Prepare the potatoes as you would for mashed potatoes; when done, mash very fine and season with butter and salt; beat in two eggs till very light, shape them into little balls, as large as walnuts, let them get perfectly cold, dip them in beaten egg, then in bread crumbs, and fry in hot lard, like doughnuts. Be very particular to have the lard boiling hot or they will not be nice. Brown a light brown, and serve at once.

Silverthorn Potatoes

Boil as you would for plain potatoes; be sure to have them perfectly cold before chopping; chop them as fine as a common sized bean (no finer); to one quart of potatoes add one coffeecup-ful of thick cream. You can double the quantity as many times as you like. Have ready a spider, put in your potatoes, pour over them the cream, season with salt and pepper, warm them up quickly, and serve at once. If you have no cream, you can use milk and plenty of butter, but they are not so nice as when mixed with cream. The beauty of these potatoes is to have them chopped evenly and warmed quickly; never let them stand a minute on the stove after they are ready; if you do, they are spoiled. The neshannock potato is the best for this purpose.

Browned Potatoes - White

Peel some large, ripe potatoes, and one hour before a roast of beef is removed from the oven, put the potatoes in the dripping-pan, sprinkle some salt over them, baste them often with the gravy to prevent scorching, drain them on a sieve for five minutes, and lay them about the meat in the dish. Sweet potatoes are very nice cooked in this way.

Browned Sweet Potatoes

Boil the potatoes till tender, but not too done; drain off the water and take off their skins, cut them in half and fry them in plenty of butter or nice beef drippings. Sprinkle a little sugar over them and brown nicely. Irish potatoes are very fine cooked in this way; only omit the sugar.

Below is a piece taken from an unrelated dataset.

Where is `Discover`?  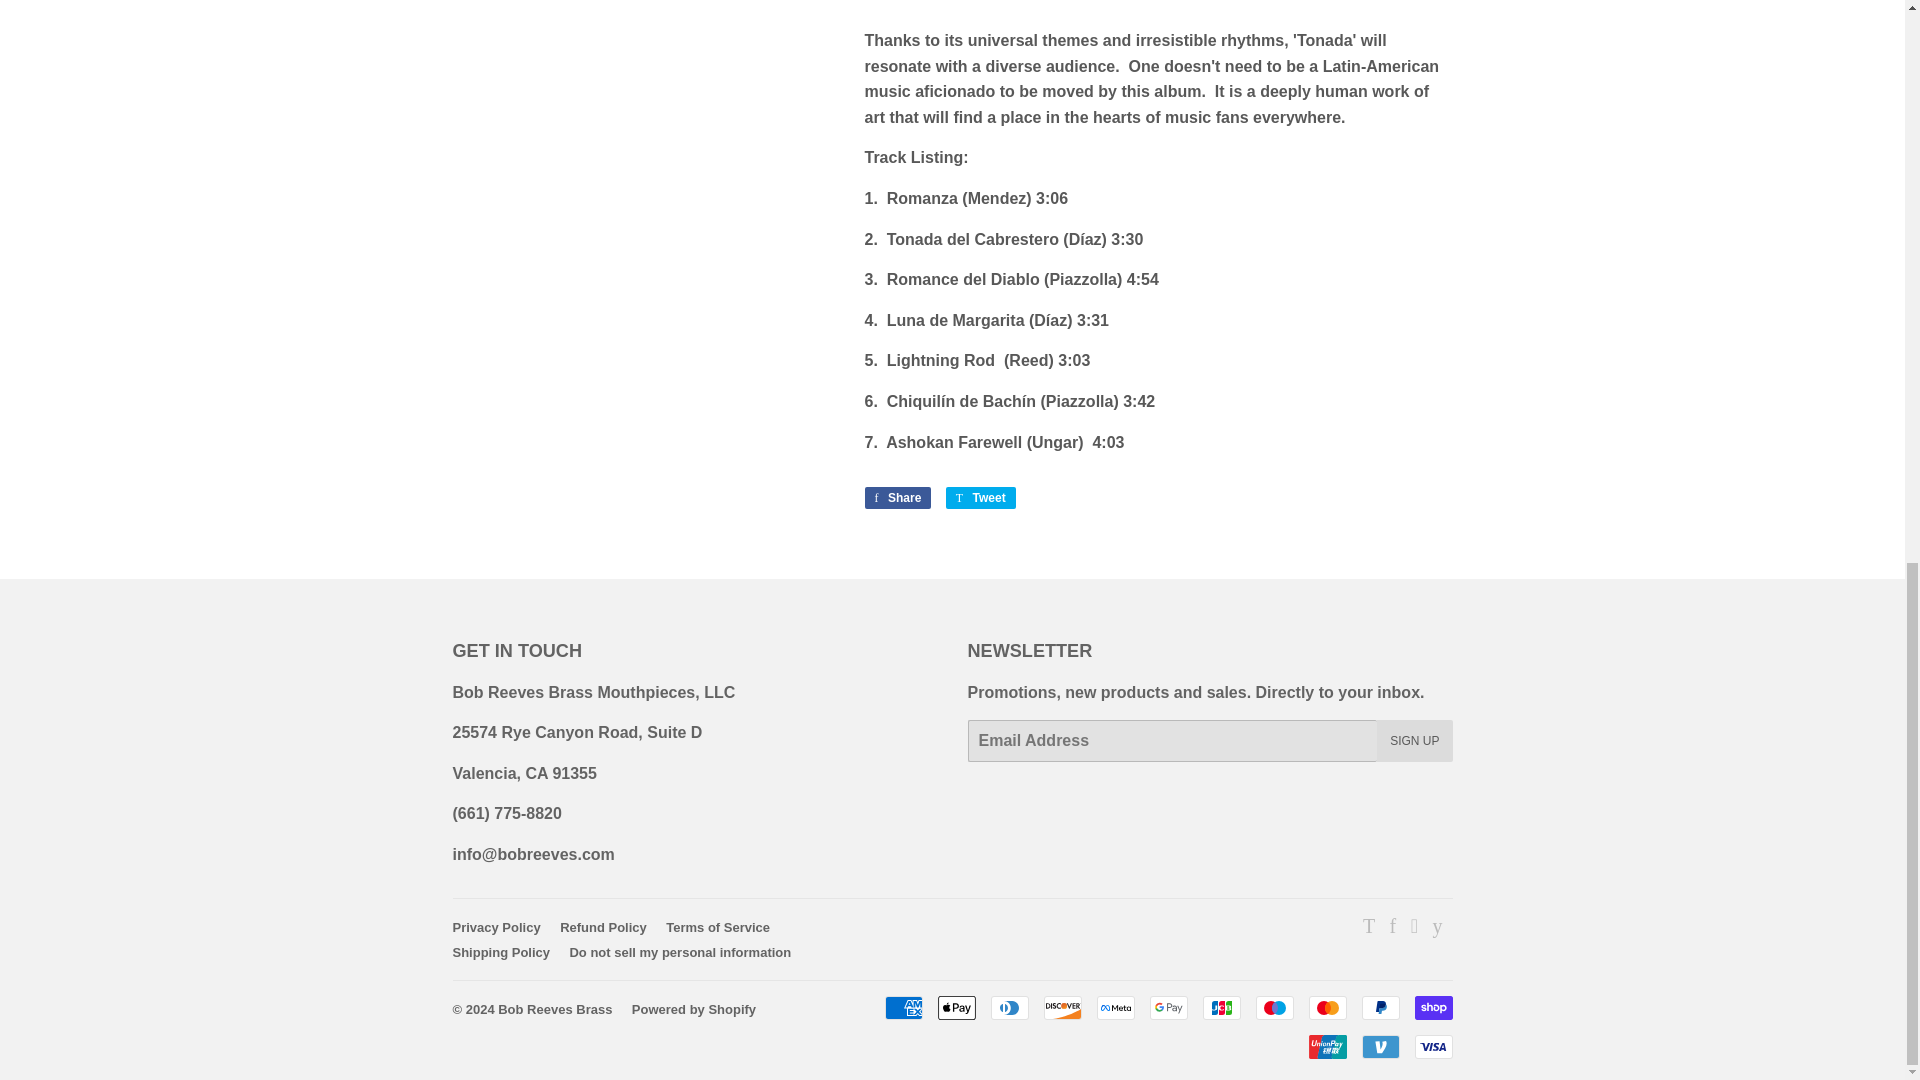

Fifth Avenue Hotel Potatoes

Take large, fair potatoes, bake until soft, and cut a round piece off the top of each, scrape out the inside carefully, so as not to break the skin, and set aside the empty cases with the covers. Mash the inside very smoothly, working into it, while hot, some butter and cream - about half a teaspoonful of each for every potato - season with salt and pepper, with a good pinch of grated cheese for each; work it very soft with milk, and put into a saucepan to heat, stirring to prevent burning; when scalding hot, stir in one well beaten egg for six large potatoes. Boil up once, fill the skins with the mixture, replacing the caps, return them to the oven for three minutes; arrange upon a napkin, in a deep dish, the caps uppermost; cover with a napkin, and eat hot. If you like, you can omit the eggs and put in a double quantity of cheese.

Potato Ribbon

Pare, and lay in ice water for an hour. Choose the largest and soundest potatoes you can get for this dish. At the end of an hour, pare with a small knife, round and round in one continuous curling strip. There is also an instrument for this purpose, which costs but a trifle, and will do the work deftly and expeditiously. Handle with care, fry a few at a time, for fear of entanglement, in lard, like fried cakes; drain, and serve in cornuco-j>ias, for dinner or tea parties.